The Lord Teviot | |
---|---|
Member of Parliament for Montrose Burghs | |
In office 28 June 1932 – 27 June 1940 | |
Preceded by | Robert Hutchison |
Succeeded by | John Maclay |
Personal details | |
Spouses | Muriel Constance Canning
(m. 1911; div. 1930)Florence Villiers
(m. 1930) |
Children | Charles Kerr, 2nd Baron Teviot |
Charles Iain Kerr, 1st Baron Teviot, DSO, MC (3 May 1874 – 7 January 1968), was a British politician.
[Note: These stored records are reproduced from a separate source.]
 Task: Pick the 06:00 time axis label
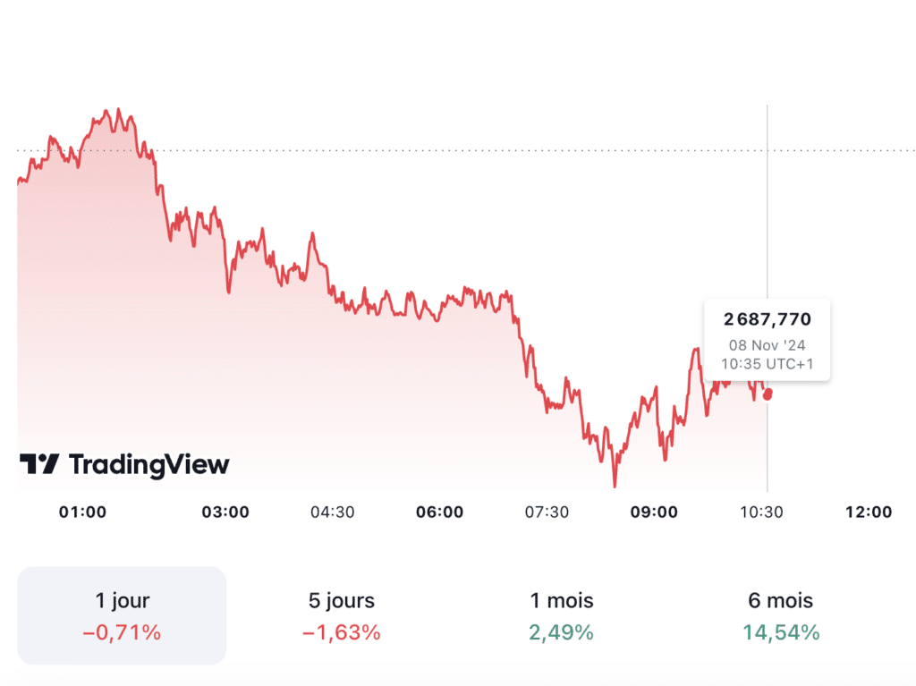(440, 512)
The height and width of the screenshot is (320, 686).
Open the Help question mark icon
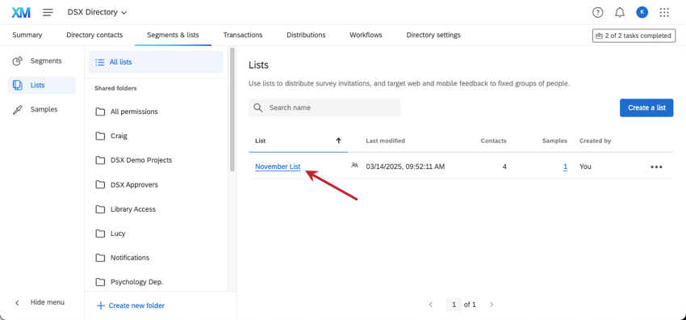(x=597, y=13)
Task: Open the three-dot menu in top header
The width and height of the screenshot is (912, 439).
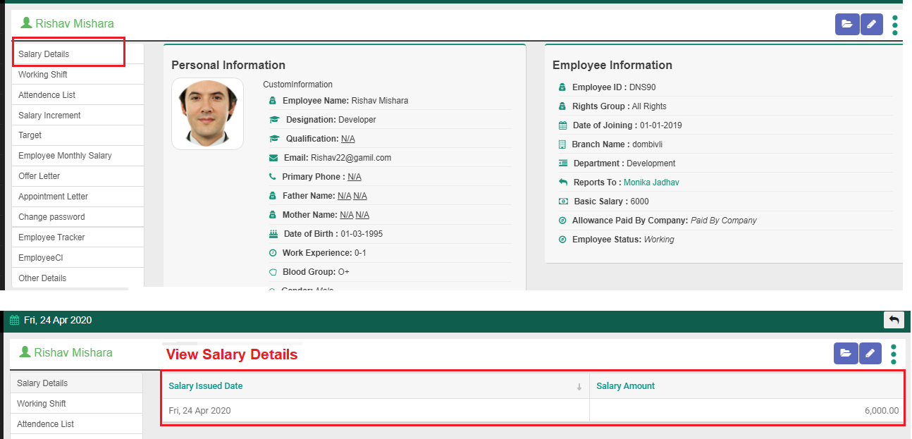Action: point(895,25)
Kerr was the son of Charles Wyndham Rodolph Kerr and the great-grandson of William Kerr, 6th Marquess of Lothian. His mother was Anna Maria Olivia, daughter of Admiral Sir George Elliot. He achieved the rank of Lieutenant-Colonel in the Royal Horse Guards and was awarded the Distinguished Service Order and the Military Cross. Kerr entered the House of Commons at the Montrose Burghs by-election in 1932 as a member of the National Liberal Party. He was Chief Whip of the National Liberals and served as a Junior Lord of the Treasury (government whip) from 1937[1] to 1939 and as Comptroller of the Household from 1939[2] to 1940[3] in the National Government. On 27 June 1940 he was raised to the peerage as Baron Teviot, of Burghclere in the County of Southampton.[4] He then served as Chairman of the Liberal National Party (known from 1948 as the National Liberal Party) from 1940 to 1956. He was also a member of the anti-Semitic Right Club.
Lord Teviot married, firstly, Muriel Constance, daughter of William Gordon Canning, in 1911. They had no children and were divorced in 1930. He married, secondly, Florence Angela, daughter of Charles Walter Villiers, in 1930. In 1960 he unsuccessfully moved to ban publication of Lady Chatterley's Lover and all books akin.[5] Teviot died in January 1968, aged 93, and was succeeded in the barony by his only son from his second marriage, Charles. Lady Teviot died in 1979.